2026/7/22 00:38
農業、漁業、産業、そしてAIや国家まで、人類はいかに水を奪い合ってきたか

データセンターでの水利用量、中東の戦争での海水淡水化設備への攻撃、欧州各地での熱波による障害など、、、水は、人類にとっても、自然環境にとっても大事な物であるばかりに、それをめぐってのいざこざが絶えたことはありません。
元々は海外の書籍で、日本語訳が発売されたので、こちらの本に触発されて、今回のテーマを選んでみました。(まだ読み終えていませんが、、、)
今回は、国家間、業種間、そして企業間の間に発生する様々な水に関する奪い合いの歴史を解説してみました。
干上がる大湖。アラル海に見る、水を統べることの代償
水は地球上のどこにでも存在し、安価で手に入りやすいものと錯覚されがちですが、実際には極めて局地的な資源です。その局地的な水を人間の都合で無理に制御し、奪い合った結果何が起きるのか。その最も冷徹な現実を示すのが、中央アジアに位置するアラル海の悲劇です。
かつてアラル海は、日本の東北地方がすっぽり収まるほどの面積を持つ、世界第4位の巨大な内陸湖でした。
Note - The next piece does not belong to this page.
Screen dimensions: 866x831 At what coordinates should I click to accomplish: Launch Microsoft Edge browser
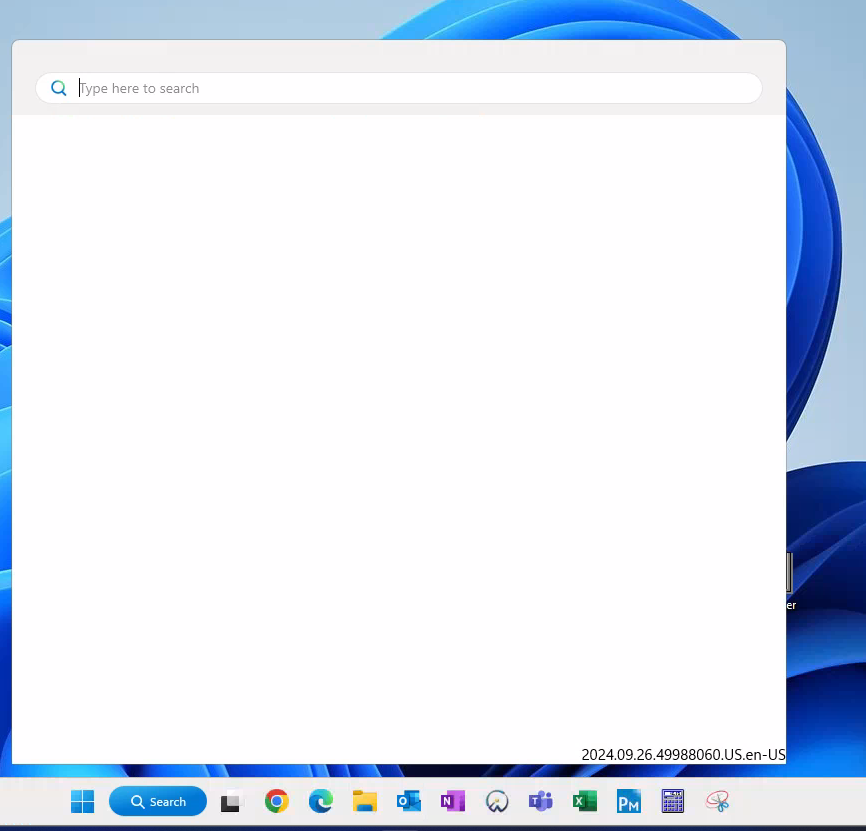[x=321, y=801]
豊かな漁場であり、周辺地域の経済と生態系を支える水瓶だったのです。しかし、旧ソ連時代に国家主導で進められた大規模な自然改造計画が、この湖の運命を変えてしまいました。
目的は、広大な乾燥地帯を綿花のプランテーションに変えることでした。そのために、アラル海に注ぎ込む2つの大河(アムダリヤ川とシルダリヤ川)の流れを人工的にせき止め、膨大な農業用水として砂漠へと迂回させたのです。確かに一時的には綿花の生産量は増大し、目先の経済的な恩恵をもたらしました。
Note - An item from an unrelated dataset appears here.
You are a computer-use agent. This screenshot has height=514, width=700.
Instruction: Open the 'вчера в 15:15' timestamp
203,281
しかし、これは水循環という自然のバランスシートを完全に無視した、あまりにも短絡的な物理的制御でした。流入を絶たれたアラル海は急速に干上がり、現在では最盛期の1割未満の面積にまで縮小しています。かつての湖底は不毛の砂漠と化し、そこに蓄積されていた塩分や有害な農薬が風で舞い上がり、周辺住民に深刻な健康被害をもたらしています。
豊かな水を誇った漁業は壊滅し、肝心の農業も土壌の塩害によって持続不可能となりました。人間の都合で水を完全に統べようとした結果、20世紀最大の環境破壊と呼ばれるほどの代償を払うことになったのです。局地的な水資源を強引に奪い合うことは、長期的にはいかなる経済的利益も生み出さない。これが、アラル海が現代の私たちに突きつけた現実です。